**GIVEN INSTRUCTION:**
Copy the items again word for word, from the line containing "Where should I" up to and including the last line of the items. Leave out the pictures.

**TASK INPUTS:**
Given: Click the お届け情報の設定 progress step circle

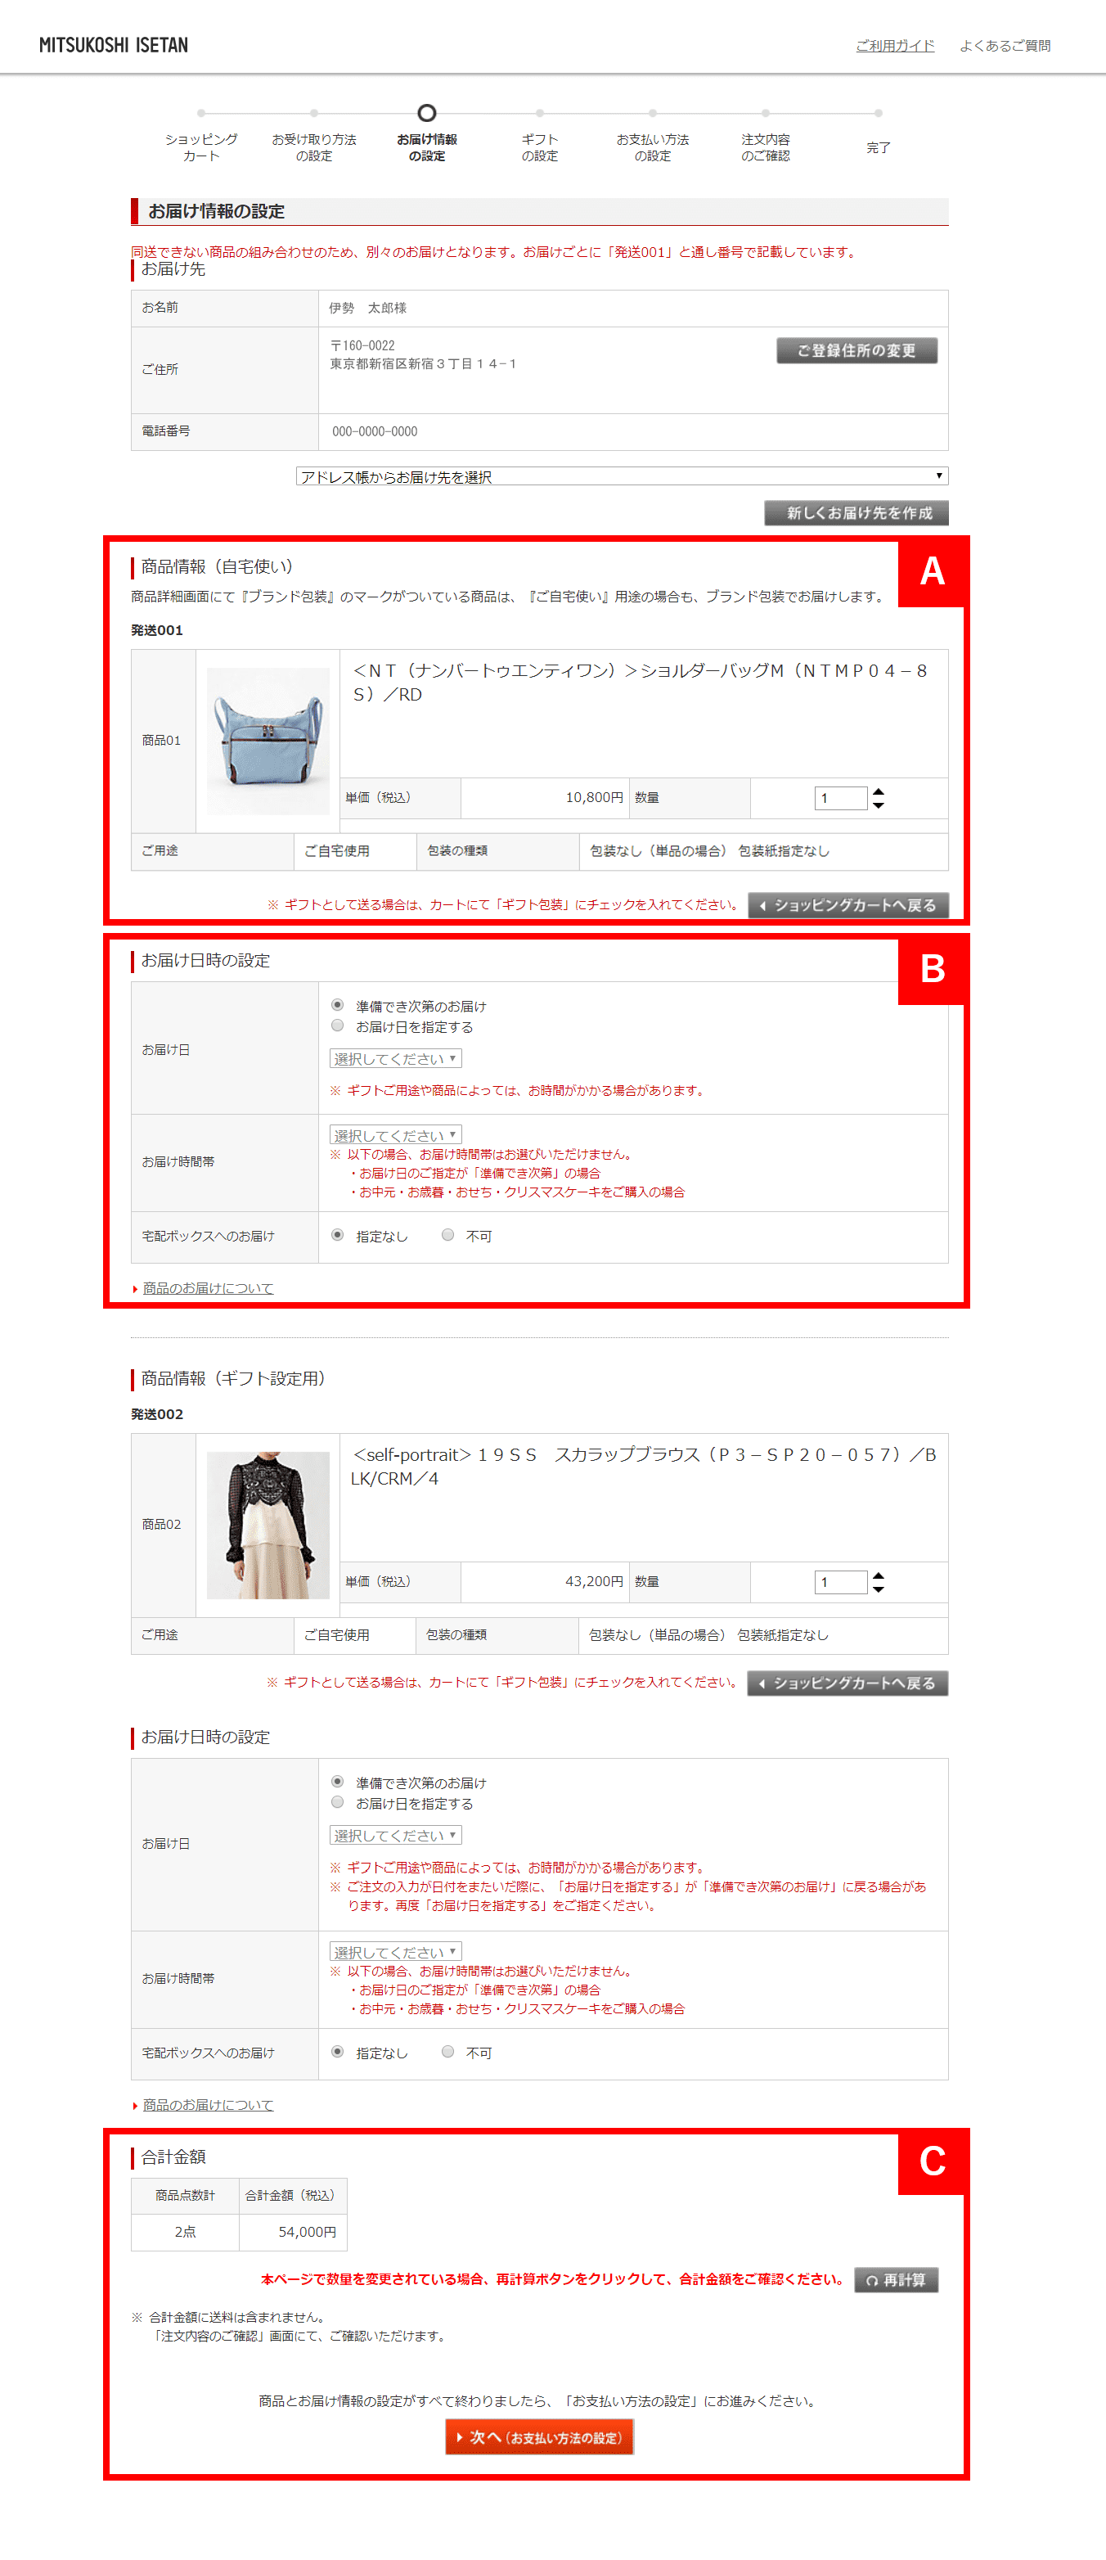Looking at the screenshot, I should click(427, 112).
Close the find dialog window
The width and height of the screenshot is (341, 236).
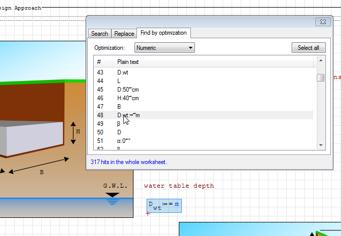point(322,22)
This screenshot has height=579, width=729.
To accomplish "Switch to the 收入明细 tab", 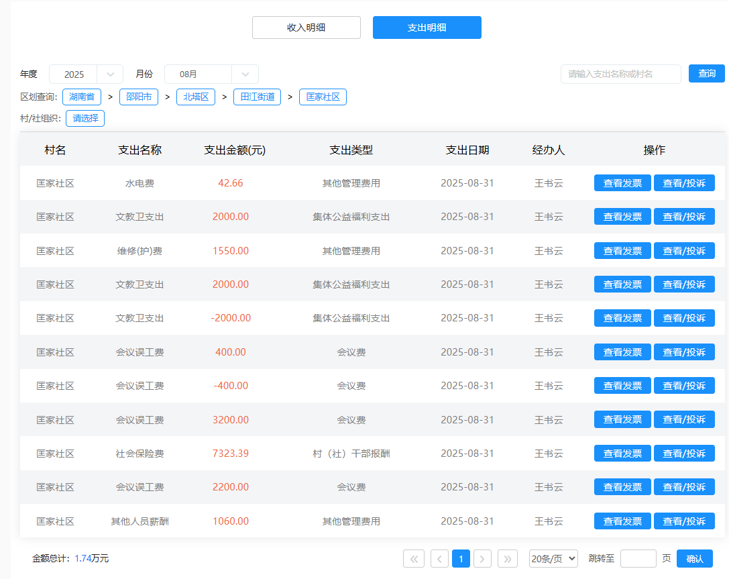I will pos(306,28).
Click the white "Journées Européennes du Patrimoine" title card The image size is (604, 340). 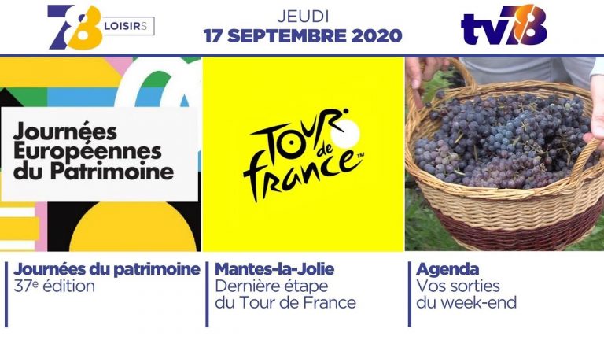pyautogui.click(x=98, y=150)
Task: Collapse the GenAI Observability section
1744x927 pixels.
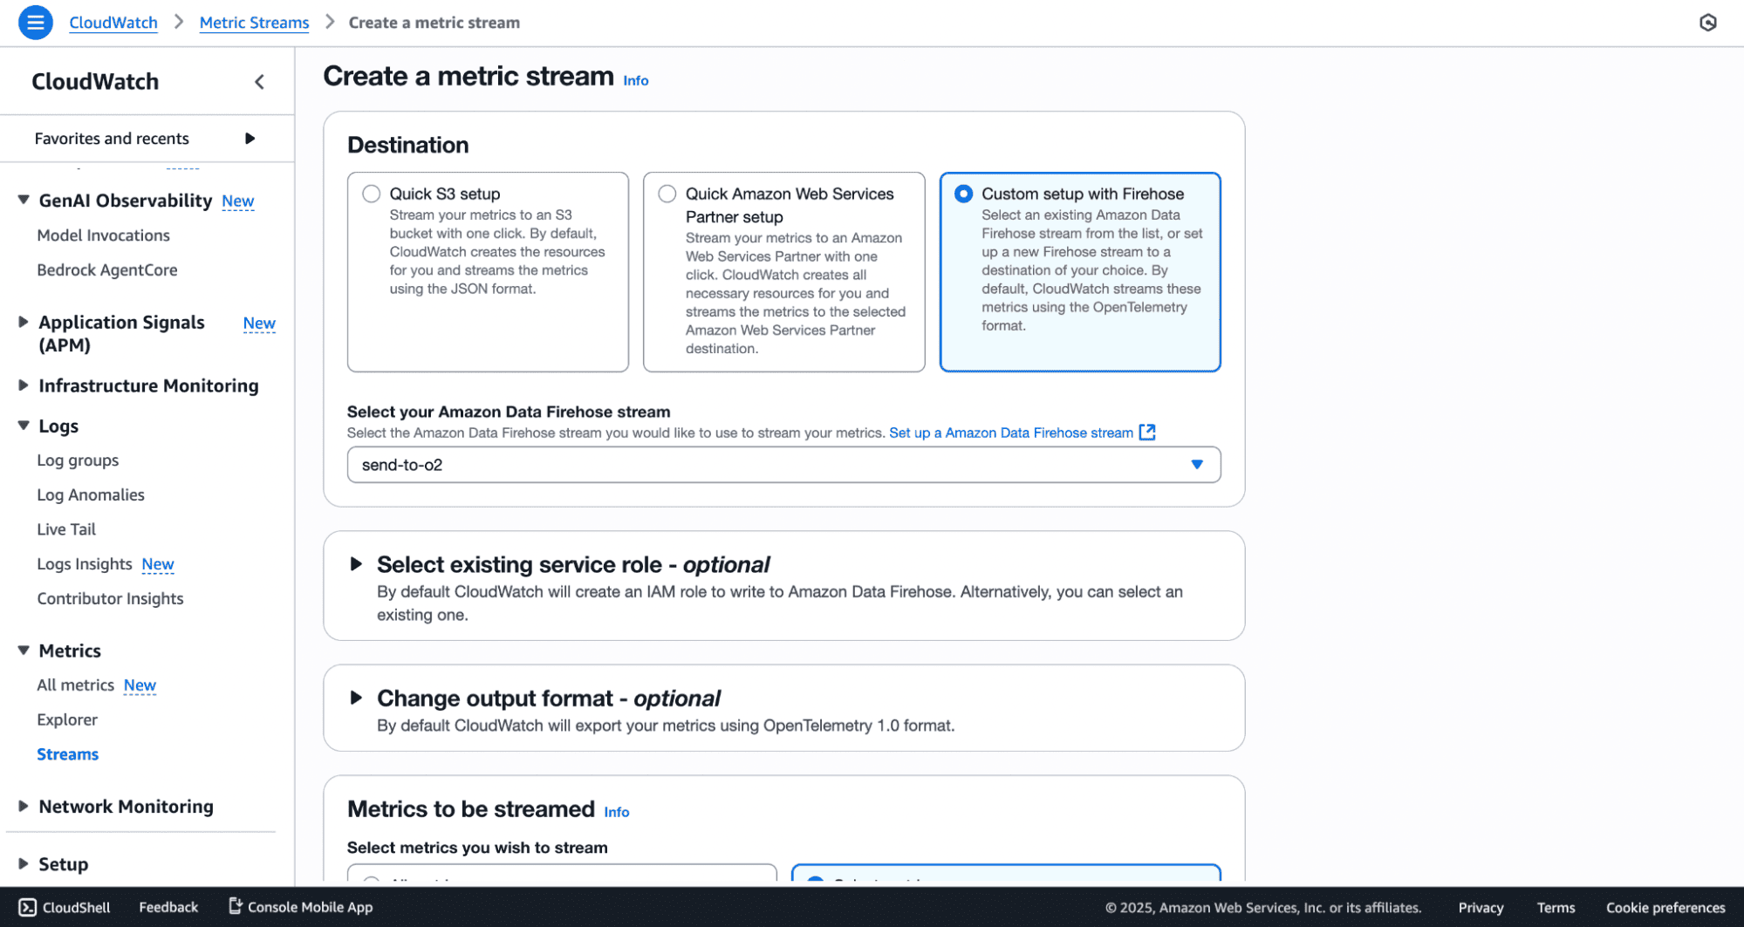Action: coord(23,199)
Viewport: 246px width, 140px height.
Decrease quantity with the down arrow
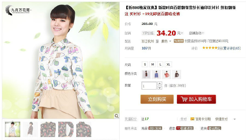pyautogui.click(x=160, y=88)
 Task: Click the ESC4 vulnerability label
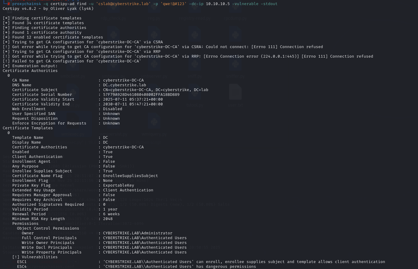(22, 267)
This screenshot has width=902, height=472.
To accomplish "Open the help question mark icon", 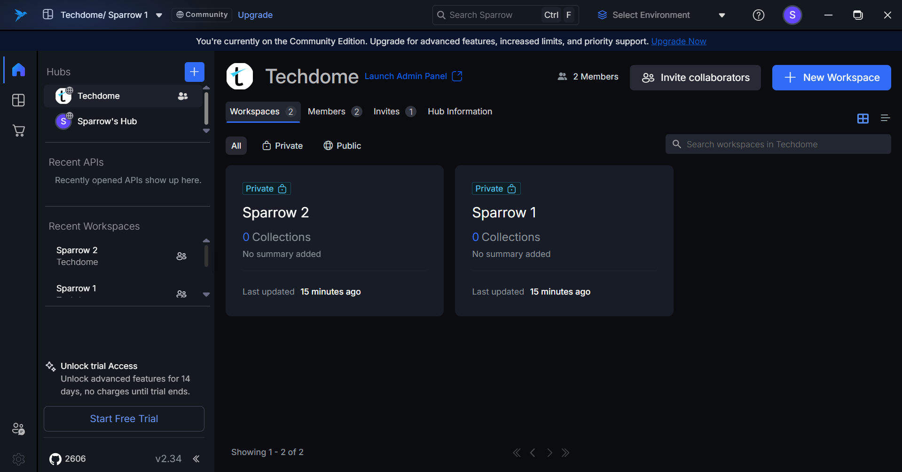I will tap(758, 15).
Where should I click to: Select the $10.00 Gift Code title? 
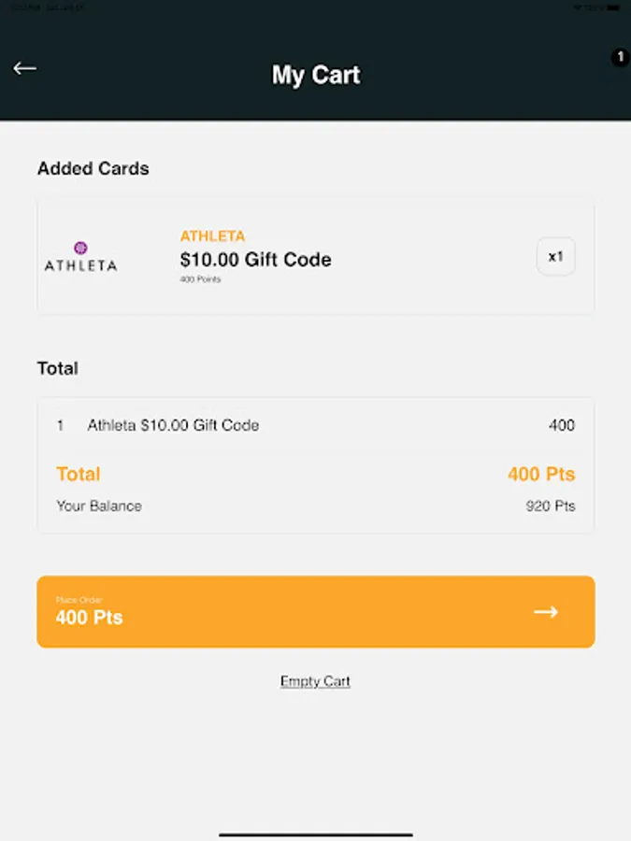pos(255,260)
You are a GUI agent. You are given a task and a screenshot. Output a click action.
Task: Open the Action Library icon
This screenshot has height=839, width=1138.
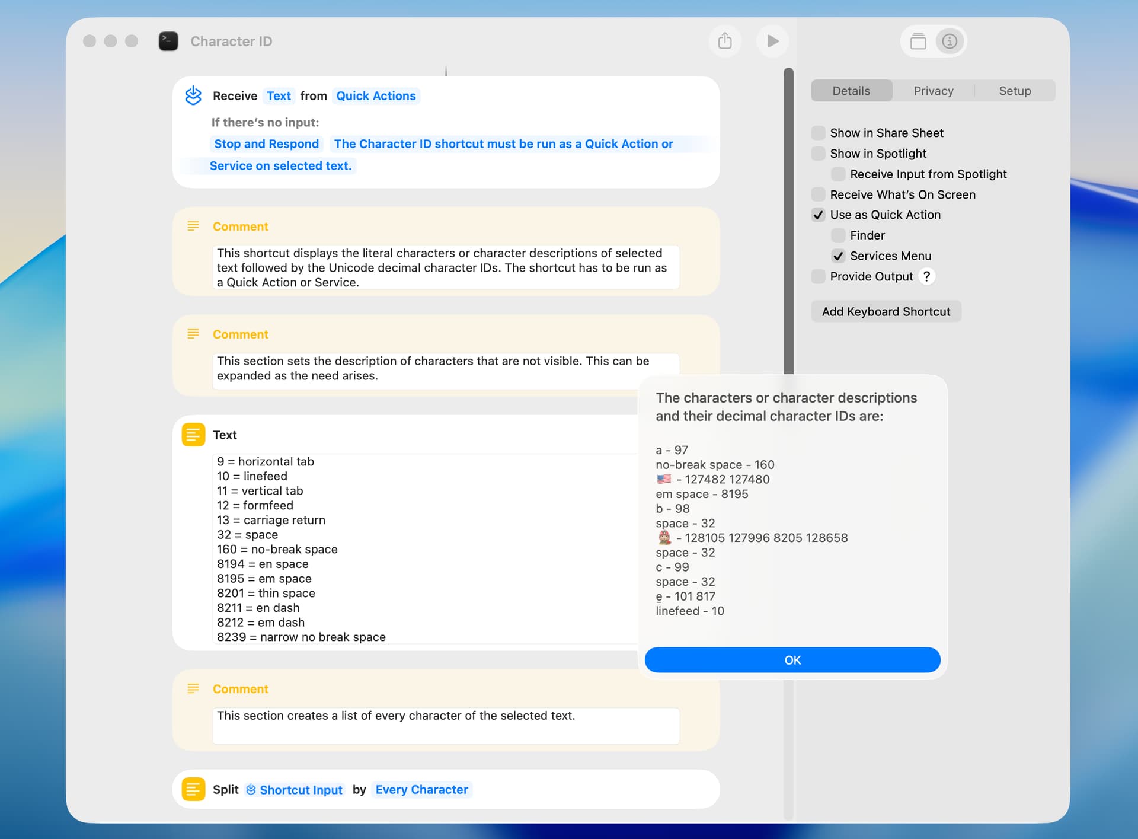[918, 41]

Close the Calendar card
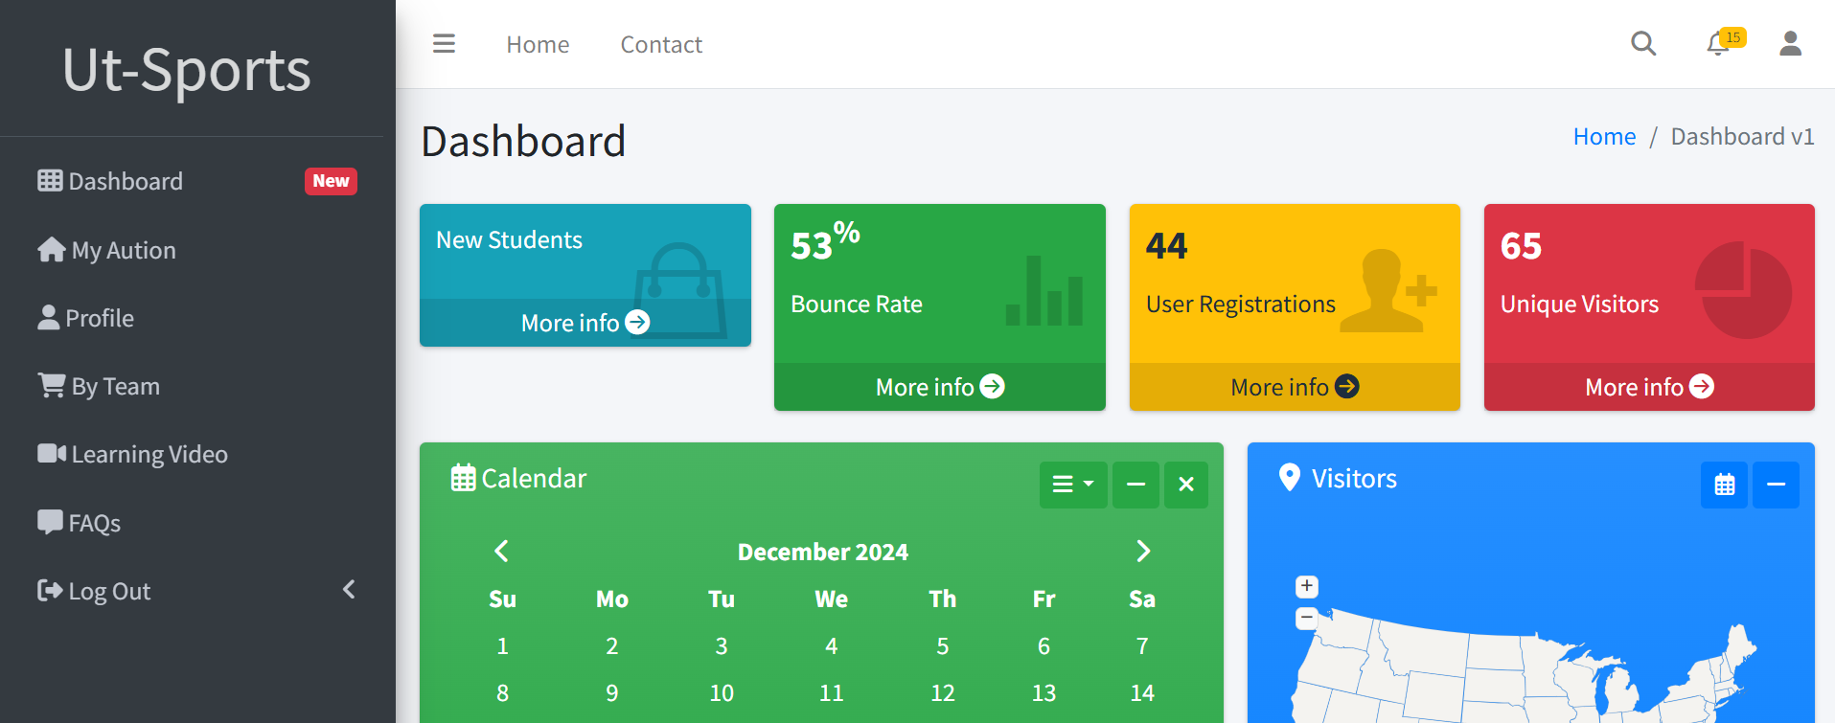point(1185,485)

**REPLY TO THE TASK:**
Where should I click to: Select the $10.00 Gift Code title? 
pos(255,260)
You are a GUI agent. You are given a task and a screenshot. Output a click action.
Task: Open the Action Library icon
This screenshot has height=839, width=1138.
[918, 41]

Close the Calendar card
point(1185,485)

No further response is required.